5D tensors (for 3D images) or 4D tensors (for 2D images).
Args:
data_format (str): channels_first (default) or channels_last
skip_background (bool): skip dice computation on the first channel of the predicted output or not
squared_pred (bool): use squared versions of targets and predictions in the denominator or not
jaccard (bool): compute Jaccard Index (soft IoU) instead of dice or not
smooth (float): denominator constant to avoid zero division (default 1e-5)
top_smooth (float): experimental, nominator constant to avoid zero final loss when targets are all zeros
is_onehot_targets (bool): the targets are already One-Hot-encoded or not
Returns:
tensor of one minus average dice loss
"""
def __init__(self,
data_format='channels_first',
skip_background=False,
squared_pred=False,
jaccard=False,
smooth=1e-5,
top_smooth=0.0,
is_onehot_targets=False):
Loss.__init__(self)
self.data_format = data_format
self.skip_background = skip_background
self.squared_pred = squared_pred
self.jaccard = jaccard
self.smooth = smooth
self.top_smooth = top_smooth
self.is_onehot_targets = is_onehot_targets
def get_loss(self, predictions, targets, build_ctx=None):
"""Compute dice loss for tf variable
Args:
predictions (Tensor): outputs of the network
targets (Tensor): target integer labels
build_ctx: specified graph context
Returns:
tensor of dice loss
"""
return dice_loss(predictions, targets,
data_format=self.data_format,
skip_background=self.skip_background,
squared_pred=self.squared_pred,
jaccard=self.jaccard,
smooth=self.smooth,
top_smooth=self.top_smooth,
is_onehot_targets=self.is_onehot_targets)
When additional properties about the data are required in order to compute the loss, they can be retrieved via build_ctx.
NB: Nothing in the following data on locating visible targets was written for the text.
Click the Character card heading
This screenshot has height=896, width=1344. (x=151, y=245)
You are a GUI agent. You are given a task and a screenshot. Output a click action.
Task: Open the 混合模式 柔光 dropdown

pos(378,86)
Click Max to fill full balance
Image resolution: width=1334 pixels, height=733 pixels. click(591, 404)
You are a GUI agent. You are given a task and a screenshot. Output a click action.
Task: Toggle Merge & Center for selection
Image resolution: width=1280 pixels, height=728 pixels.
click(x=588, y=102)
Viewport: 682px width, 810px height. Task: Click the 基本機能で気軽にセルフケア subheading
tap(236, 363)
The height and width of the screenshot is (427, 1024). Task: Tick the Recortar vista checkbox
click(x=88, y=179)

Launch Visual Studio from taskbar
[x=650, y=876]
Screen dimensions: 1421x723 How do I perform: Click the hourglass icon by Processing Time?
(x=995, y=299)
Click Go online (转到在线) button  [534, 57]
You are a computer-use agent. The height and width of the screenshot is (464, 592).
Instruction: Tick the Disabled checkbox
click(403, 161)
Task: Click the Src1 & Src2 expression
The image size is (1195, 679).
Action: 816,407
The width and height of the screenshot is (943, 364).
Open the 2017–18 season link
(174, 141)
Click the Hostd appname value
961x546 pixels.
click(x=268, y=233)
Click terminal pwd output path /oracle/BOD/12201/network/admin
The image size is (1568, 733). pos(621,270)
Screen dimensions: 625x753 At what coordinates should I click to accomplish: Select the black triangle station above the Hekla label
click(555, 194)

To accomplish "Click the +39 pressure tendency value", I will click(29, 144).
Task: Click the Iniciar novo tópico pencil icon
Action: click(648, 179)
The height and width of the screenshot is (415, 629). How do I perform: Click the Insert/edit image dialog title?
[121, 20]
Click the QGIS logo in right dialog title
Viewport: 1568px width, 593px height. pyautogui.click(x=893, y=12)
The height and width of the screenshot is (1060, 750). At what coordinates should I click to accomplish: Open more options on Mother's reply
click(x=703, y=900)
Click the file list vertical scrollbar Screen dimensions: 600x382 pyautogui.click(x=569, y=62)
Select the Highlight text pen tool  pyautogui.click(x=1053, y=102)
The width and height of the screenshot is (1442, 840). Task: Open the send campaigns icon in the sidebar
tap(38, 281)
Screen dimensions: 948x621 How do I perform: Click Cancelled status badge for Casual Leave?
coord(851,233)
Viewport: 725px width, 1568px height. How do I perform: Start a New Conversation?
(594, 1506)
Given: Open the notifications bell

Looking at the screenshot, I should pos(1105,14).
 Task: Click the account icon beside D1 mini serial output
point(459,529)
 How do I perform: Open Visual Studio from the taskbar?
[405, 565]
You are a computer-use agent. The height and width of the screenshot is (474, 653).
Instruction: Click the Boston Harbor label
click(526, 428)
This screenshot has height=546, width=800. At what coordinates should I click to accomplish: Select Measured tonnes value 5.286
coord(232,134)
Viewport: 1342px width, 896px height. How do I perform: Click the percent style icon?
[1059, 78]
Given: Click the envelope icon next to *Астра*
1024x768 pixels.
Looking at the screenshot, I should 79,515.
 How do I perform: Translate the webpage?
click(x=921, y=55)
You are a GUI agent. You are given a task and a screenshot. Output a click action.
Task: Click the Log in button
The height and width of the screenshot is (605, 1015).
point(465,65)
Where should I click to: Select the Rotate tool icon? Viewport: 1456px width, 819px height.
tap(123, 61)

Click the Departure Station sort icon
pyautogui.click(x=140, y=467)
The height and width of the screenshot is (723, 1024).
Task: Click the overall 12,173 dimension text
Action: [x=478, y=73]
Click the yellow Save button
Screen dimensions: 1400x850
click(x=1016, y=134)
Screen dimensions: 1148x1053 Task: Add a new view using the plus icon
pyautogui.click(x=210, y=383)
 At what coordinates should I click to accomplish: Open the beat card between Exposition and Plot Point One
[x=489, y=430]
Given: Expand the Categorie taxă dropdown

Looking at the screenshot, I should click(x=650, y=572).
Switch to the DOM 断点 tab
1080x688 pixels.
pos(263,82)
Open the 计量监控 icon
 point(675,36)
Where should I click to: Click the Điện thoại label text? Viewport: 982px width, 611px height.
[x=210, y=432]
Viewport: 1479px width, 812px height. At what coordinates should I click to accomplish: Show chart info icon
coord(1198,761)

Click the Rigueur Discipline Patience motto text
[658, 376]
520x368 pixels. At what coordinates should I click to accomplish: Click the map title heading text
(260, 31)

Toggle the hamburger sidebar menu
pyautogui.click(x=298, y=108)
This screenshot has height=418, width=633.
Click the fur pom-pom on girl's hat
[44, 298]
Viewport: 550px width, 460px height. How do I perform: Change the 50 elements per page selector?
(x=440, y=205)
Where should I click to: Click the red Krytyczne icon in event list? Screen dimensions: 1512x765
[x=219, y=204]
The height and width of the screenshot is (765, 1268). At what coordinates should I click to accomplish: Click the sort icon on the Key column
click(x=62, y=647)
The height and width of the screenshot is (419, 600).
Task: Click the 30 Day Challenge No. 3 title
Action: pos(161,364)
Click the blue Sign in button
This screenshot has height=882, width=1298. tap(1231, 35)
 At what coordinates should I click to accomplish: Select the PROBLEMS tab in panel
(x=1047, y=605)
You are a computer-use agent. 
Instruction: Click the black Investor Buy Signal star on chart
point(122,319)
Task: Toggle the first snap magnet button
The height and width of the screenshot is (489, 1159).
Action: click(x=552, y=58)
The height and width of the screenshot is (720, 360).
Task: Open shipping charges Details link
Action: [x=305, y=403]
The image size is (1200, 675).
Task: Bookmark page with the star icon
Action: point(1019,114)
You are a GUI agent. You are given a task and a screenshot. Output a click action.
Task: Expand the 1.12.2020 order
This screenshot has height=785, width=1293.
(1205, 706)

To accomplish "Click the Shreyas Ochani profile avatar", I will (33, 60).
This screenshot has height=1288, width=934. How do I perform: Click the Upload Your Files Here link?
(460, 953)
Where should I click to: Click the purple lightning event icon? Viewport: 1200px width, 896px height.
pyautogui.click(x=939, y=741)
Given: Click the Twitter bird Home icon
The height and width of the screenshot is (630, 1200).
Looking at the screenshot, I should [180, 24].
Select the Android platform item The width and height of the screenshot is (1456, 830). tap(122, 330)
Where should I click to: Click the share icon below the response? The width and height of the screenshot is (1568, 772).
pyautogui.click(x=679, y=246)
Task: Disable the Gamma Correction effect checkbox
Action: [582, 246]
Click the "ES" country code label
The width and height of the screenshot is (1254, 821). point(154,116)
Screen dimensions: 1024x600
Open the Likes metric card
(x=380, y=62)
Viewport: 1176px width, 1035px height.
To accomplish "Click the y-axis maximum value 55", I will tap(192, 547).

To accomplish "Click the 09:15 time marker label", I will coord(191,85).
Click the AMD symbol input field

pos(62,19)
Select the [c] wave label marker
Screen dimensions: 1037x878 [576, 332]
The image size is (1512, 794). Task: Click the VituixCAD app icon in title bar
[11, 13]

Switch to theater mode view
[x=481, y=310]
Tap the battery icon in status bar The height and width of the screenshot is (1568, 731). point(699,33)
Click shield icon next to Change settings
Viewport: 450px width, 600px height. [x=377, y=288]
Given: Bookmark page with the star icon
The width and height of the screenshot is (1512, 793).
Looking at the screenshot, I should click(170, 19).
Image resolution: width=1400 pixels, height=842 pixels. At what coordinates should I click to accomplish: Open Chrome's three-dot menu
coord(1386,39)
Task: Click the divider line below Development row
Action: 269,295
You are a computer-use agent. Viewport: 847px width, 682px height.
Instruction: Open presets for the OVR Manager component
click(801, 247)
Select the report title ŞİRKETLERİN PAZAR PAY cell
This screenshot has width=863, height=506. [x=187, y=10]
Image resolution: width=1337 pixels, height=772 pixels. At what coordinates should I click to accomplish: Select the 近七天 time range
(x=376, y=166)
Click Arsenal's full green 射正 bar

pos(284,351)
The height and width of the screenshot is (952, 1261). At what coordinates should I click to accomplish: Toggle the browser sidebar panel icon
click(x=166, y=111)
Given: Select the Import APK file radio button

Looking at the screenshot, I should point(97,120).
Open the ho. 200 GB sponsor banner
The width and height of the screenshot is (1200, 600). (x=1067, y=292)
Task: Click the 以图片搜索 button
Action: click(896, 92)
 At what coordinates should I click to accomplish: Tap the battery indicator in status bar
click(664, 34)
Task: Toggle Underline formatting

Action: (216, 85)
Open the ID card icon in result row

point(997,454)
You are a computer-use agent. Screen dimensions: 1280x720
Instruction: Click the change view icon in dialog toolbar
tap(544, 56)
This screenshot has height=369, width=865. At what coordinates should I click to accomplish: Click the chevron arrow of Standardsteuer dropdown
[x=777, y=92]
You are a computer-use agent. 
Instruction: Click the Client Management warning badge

The following example retrieves the KEY_DATA_PROP from build_ctx.
data_prop = build_ctx.must_get(BuildContext.KEY_DATA_PROP)
Then users can add the loss in the training section of the train_config.json file:
"train":
{
"loss": {
"name": "MyClonedDiceLoss",
"path": "CustomCode.MyClonedDiceLoss",
"args": {
"skip_background": false
}
},
import numpy as np
from ai4med.components.metric import Metric
from ai4med.libs.metrics.metric_list import MetricList
class SampleMetricAverage(MetricList):
"""
Generic class for tracking averages of metrics. Expects that the elements in self._list
are scalar values that will be averaged
"""
def __init__(self, name, invalid_value=float('nan'), report_path=None):
MetricList.__init__(self, name,
invalid_value=invalid_value,
report_path=report_path)
def get(self):
if self._list is None or self._list.size == 0:
return 0
return np.mean(self._list)
class SampleComputeAverage(Metric):
def __init__(self, name, field,
invalid_value=float('nan'),
report_path=None,
do_summary=True,
do_print=True,
is_key_metric=False):
m = SampleMetricAverage(name, invalid_value, report_path)
Metric.__init__(self, m,
field=field,
do_summary=do_summary,
do_print=do_print,
is_key_metric=is_key_metric)
Update the train_config.json file:
"metrics": [
{
"name": "SampleComputeAverage",
"path": "CustomCode.SampleComputeAverage",
"args": {
"name": "metric_mean_value_1",
"field": "accuracy"
}
]
In this example, the metric subclasses Metric
and instantiates SampleMetricAverage class, which can handle list of metrics.
The SampleMetricAverage must implement the get()
method to return the computed metrics.